La digitalizzazione del settore Logistica e Trasporti in Italia

25 maggio 2017

Forte impulso alla crescita grazie alla dematerializzazione dei processi e alle nuove tecnologie.

In Italia il mercato della Logistica vale circa 109 miliardi di euro (dato 2014, Fonte: Centro Studi Confetra/AT Kearney), ossia circa il 7% del PIL nazionale, e coinvolge quasi 100mila imprese tra corrieri, trasportatori su gomma e ferro, gestori di magazzino, operatori logistici, spedizionieri, gestori di interporti, ecc.
I 109 miliardi sono il totale dei costi logistici sostenuti dai committenti, al netto del costo delle scorte, ovvero la somma di 65,6 miliardi di costi interni e 43,5 miliardi di costi di outsourcing (servizi di operatori logistici conto terzi).La digitalizzazione del settore Logistica e Trasporti in Italia

Diversi fattori hanno aumentato negli ultimi anni la complessità del settore Logistica-Trasporti: ampliamento delle gamme di prodotto, frammentazione degli ordini, disomogeneità delle richieste di consumatori e punti vendita, e crescita dell’eCommerce con le sue criticità (ultimo miglio, gestione dei resi, ecc.).

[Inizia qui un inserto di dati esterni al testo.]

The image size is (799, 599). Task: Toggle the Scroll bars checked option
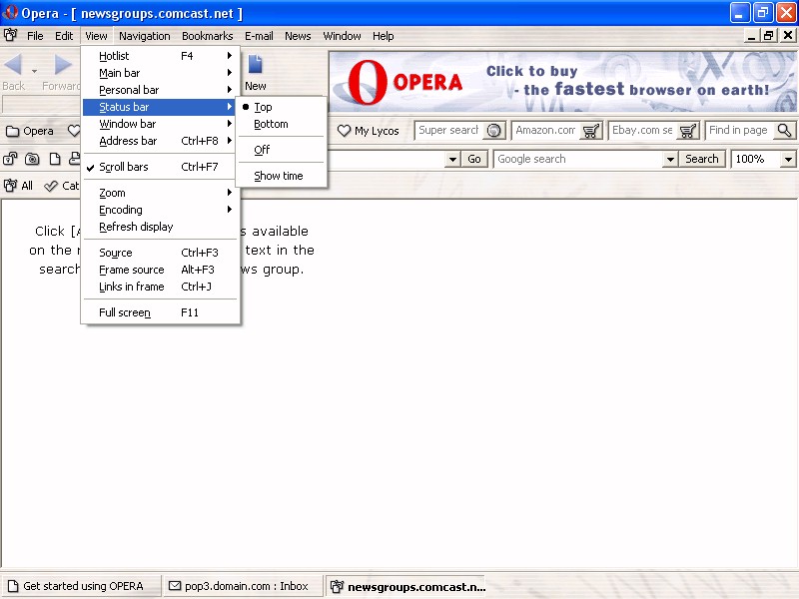click(124, 167)
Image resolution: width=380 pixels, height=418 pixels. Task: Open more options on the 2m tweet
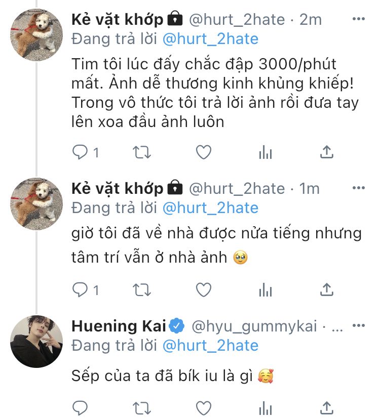pyautogui.click(x=358, y=19)
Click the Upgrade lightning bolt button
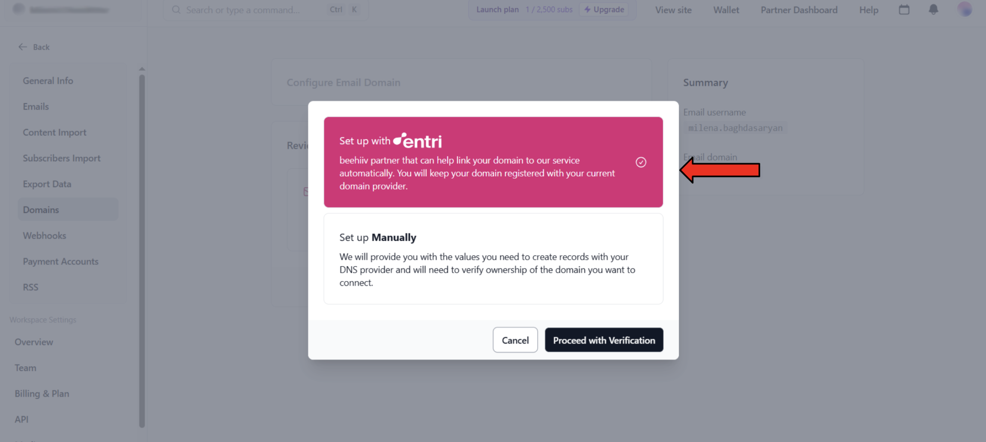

Rispetto a questa complessità un supporto prezioso è il digitale: molte tecnologie di Industria 4.0 possono migliorare anche i processi logistici, e le ricerche confermano l’emergere tra gli addetti ai lavori in Italia di una chiara consapevolezza sui benefici della digitalizzazione.

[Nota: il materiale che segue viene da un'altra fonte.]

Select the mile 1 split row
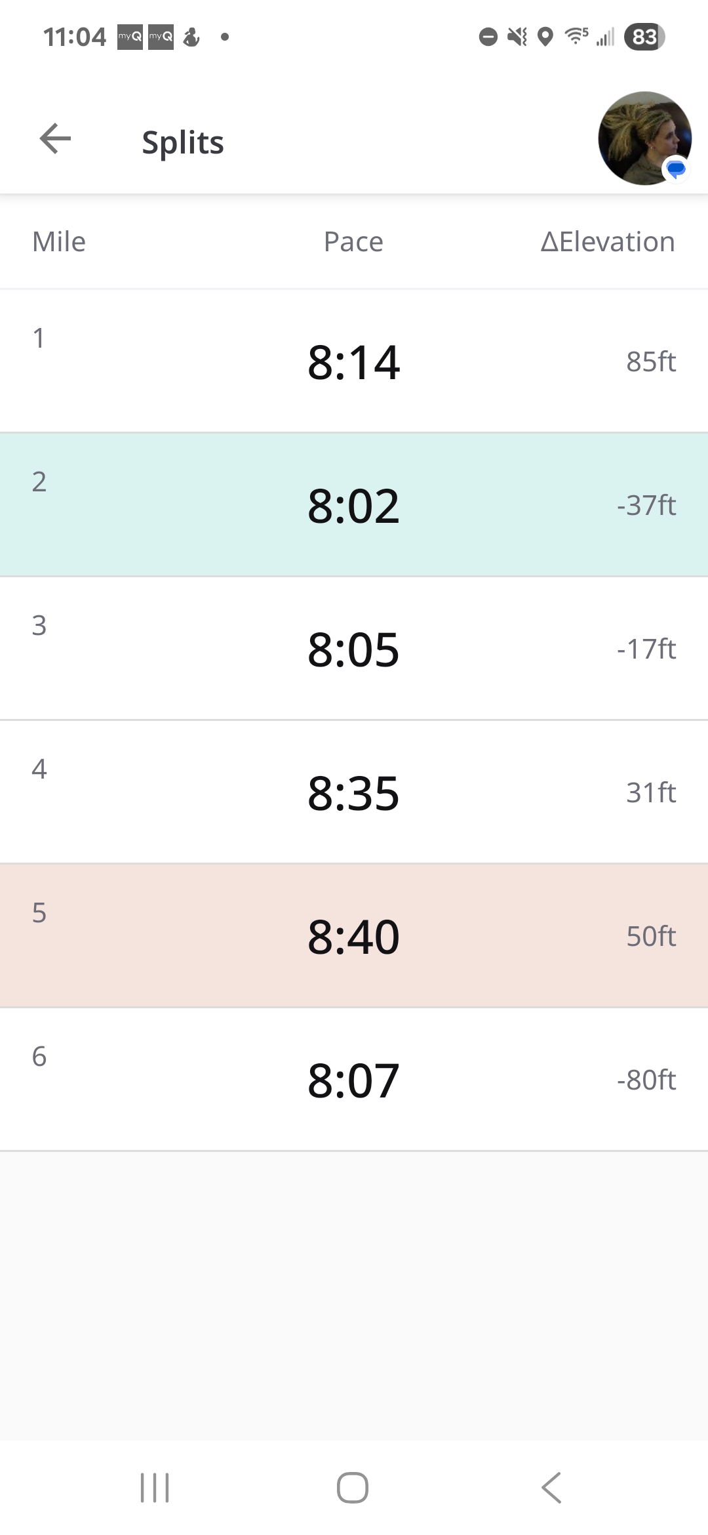 pos(354,361)
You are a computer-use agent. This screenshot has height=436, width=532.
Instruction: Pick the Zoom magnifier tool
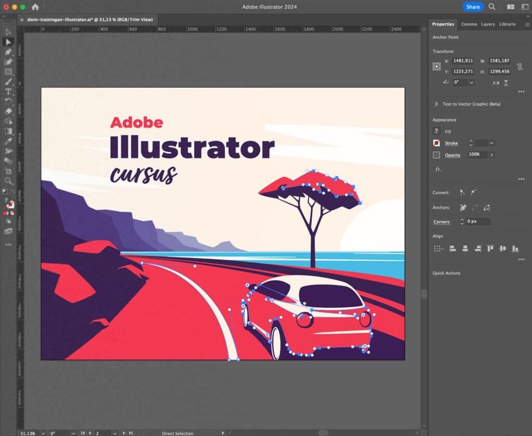[x=8, y=181]
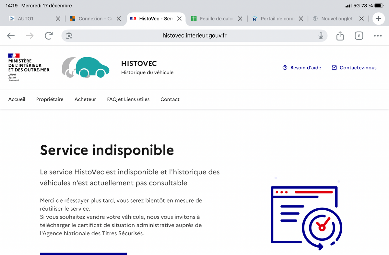
Task: Close the Portail de connexion tab
Action: [x=301, y=19]
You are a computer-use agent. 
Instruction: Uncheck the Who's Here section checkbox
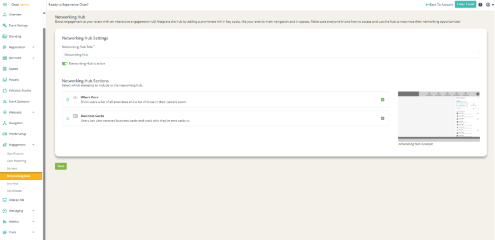pos(382,99)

La più recente edizione dell’Osservatorio Contract Logistics del Politecnico di Milano per esempio ha misurato l’interesse di 132 manager di aziende utenti (Direttori Supply Chain e Logistica) e di fornitori di servizi logistici per 8 tecnologie innovative: Smart glasses, Workflow scheduling, Load building (tecnologia ottica per calcolare volume e peso delle spedizioni), RFId, Sensori, digitalizzazione dei documenti di trasporto (DDT), Piattaforme collaborative, e Mobile App.

Queste tecnologie definiscono tre grandi aree di interesse. La prima è l’esigenza di visibilità sull’intero processo di distribuzione e consegna, a cui vanno incontro Piattaforme collaborative, App e DDT digitali, soluzioni che per gli intervistati consentono più tempestività (50%) e tracciabilità delle informazioni (24%), incrementano efficienza (50%) e qualità (27%) del processo di distribuzione, e portano anche benefici di immagine grazie alle App (29%) e di conformità normativa grazie ai documenti digitali (15%).

La seconda area di interesse è per le soluzioni che estendono il WMS (Warehouse Management System), con nuove funzionalità (Workflow Scheduling, Load Building) o integrandolo più strettamente con il TMS (Transport Management System).

La digitalizzazione del settore Logistica e Trasporti in Italia

La terza area riguarda le opportunità dell’Internet of Things. Gli Smart Glasses sono in sperimentazione in ambiti diversi, il più concreto è nei centri distributivi per fornire velocemente all’operatore informazioni, con potenziali benefici di efficienza (59% dei rispondenti), efficacia (29%) in termini di qualità del pallet/cartone e riduzione di errori, e personalizzabilità. Anche per i sensori/tag RFID prevalgono le applicazioni in centri distributivi, sia sui mezzi di movimentazione che incorporati alle scaffalature, con obiettivi di mappatura (posizione e condizioni della merce), gestione dei veicoli, sicurezza delle operazioni di prelievo e stoccaggio, ecc.

La Ricerca evidenzia una crescente consapevolezza sui reali benefici offerti della Digitalizzazione nei processi di Trasporto Merci e, più in generale, della Logistica. Ci sono tutti i presupposti per dare il via ad una vera e propria rivoluzione grazie al digitale e alle tecnologie emergenti. Anche la normativa sembra sempre più indirizzata alla definizione di un Mercato Unico Digitale Europeo, con regole comuni a tutti i Paesi dell’UE e volte a stimolare la ripresa economica complessiva; una situazione nemmeno immaginabile pochi anni fa.